Assignment | Among the lines below, list those containing the string "search".

Data for analysis |
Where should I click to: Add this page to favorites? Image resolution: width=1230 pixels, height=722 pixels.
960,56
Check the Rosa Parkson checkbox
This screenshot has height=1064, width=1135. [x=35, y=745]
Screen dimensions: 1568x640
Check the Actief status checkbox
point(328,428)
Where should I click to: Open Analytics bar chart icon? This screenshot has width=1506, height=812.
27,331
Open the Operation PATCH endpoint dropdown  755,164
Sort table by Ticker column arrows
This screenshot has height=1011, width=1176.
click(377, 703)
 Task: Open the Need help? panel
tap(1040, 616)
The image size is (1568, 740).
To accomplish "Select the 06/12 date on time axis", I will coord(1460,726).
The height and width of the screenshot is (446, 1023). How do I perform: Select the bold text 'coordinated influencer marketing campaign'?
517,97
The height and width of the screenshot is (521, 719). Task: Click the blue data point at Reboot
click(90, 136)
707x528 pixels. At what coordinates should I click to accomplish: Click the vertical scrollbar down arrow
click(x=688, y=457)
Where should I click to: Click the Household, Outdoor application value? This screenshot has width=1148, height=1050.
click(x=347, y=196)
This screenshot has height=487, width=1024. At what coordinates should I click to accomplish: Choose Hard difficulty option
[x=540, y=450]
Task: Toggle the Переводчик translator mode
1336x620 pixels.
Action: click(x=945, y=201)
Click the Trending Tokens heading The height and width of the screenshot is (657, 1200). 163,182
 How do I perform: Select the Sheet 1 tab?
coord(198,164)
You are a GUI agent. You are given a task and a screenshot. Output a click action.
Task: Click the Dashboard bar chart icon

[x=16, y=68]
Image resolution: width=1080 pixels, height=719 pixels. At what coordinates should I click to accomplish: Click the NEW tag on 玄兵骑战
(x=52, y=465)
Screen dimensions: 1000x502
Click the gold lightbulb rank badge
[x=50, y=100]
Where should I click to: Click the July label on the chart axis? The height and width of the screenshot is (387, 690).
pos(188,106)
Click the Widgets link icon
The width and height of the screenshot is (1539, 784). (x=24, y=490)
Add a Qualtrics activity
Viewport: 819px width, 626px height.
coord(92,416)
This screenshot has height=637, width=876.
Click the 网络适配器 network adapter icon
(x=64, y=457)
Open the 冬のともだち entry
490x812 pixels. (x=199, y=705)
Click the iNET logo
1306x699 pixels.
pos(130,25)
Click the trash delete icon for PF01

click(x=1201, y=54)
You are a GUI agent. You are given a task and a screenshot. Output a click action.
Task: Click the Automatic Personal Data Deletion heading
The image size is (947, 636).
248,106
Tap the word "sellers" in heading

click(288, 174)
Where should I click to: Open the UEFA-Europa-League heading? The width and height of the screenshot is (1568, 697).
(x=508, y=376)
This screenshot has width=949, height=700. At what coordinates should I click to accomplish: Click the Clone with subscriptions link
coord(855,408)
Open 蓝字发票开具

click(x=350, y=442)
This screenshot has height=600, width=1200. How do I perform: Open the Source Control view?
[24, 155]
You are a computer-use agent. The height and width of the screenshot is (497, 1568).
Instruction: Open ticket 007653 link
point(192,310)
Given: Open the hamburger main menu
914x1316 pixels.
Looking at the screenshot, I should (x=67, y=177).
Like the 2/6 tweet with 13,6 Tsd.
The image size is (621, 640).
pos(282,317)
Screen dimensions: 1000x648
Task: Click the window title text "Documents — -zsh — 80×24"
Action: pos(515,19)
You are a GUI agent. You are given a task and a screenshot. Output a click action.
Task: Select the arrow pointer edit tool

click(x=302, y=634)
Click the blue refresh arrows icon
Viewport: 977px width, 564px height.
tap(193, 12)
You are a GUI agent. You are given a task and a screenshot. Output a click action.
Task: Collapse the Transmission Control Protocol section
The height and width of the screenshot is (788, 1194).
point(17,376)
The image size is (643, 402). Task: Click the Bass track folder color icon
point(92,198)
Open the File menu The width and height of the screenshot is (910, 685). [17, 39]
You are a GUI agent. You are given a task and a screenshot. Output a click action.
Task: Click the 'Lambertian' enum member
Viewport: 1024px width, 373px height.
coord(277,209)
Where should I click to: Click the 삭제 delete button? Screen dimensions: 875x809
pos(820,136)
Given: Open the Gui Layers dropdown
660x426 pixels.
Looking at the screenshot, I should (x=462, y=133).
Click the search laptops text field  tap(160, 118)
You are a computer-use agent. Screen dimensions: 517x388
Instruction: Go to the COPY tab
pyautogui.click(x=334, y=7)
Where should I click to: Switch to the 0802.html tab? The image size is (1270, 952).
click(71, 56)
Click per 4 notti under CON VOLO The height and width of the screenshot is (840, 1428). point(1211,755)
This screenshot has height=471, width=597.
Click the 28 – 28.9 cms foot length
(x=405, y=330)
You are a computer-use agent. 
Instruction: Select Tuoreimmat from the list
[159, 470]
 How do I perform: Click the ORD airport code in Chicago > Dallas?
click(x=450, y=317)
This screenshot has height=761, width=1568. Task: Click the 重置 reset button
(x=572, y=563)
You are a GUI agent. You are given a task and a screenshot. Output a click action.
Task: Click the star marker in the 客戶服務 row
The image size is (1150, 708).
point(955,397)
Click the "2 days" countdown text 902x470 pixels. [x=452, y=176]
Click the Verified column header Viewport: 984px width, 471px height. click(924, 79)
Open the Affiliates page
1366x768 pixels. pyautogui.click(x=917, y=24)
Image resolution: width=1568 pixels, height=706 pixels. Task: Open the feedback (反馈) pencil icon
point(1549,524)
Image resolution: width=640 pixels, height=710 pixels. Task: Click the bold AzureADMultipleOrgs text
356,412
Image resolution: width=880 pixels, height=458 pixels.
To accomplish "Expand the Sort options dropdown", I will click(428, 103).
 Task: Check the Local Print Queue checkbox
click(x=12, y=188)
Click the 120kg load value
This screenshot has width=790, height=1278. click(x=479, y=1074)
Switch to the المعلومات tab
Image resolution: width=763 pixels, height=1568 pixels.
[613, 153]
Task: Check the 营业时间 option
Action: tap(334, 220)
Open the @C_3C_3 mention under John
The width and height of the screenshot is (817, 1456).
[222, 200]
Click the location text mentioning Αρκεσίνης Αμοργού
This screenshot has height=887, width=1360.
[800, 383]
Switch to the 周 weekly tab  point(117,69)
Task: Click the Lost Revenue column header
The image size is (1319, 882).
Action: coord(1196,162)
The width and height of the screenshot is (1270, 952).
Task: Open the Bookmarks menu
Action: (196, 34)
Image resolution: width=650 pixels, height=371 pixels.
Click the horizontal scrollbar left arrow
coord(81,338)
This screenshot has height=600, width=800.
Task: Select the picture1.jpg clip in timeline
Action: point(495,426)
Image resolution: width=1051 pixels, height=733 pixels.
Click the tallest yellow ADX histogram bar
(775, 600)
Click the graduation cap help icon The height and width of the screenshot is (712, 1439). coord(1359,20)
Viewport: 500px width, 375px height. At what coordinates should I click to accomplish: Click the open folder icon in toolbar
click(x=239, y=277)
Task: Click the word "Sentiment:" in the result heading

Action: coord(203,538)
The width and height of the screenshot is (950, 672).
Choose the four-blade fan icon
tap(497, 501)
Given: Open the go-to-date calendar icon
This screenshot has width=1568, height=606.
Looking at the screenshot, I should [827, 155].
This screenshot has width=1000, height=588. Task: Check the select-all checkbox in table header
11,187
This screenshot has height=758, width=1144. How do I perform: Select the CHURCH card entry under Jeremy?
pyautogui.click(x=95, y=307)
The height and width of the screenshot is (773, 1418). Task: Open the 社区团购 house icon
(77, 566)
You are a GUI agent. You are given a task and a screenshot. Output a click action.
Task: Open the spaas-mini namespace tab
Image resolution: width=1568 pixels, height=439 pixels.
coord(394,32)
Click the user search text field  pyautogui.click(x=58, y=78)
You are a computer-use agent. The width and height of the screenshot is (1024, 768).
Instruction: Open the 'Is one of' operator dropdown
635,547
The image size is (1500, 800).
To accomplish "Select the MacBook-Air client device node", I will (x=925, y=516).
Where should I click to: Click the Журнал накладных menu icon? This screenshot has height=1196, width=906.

Solution to this exercise |
Click the search laptops text field  tap(160, 118)
Click the user search text field  pyautogui.click(x=58, y=78)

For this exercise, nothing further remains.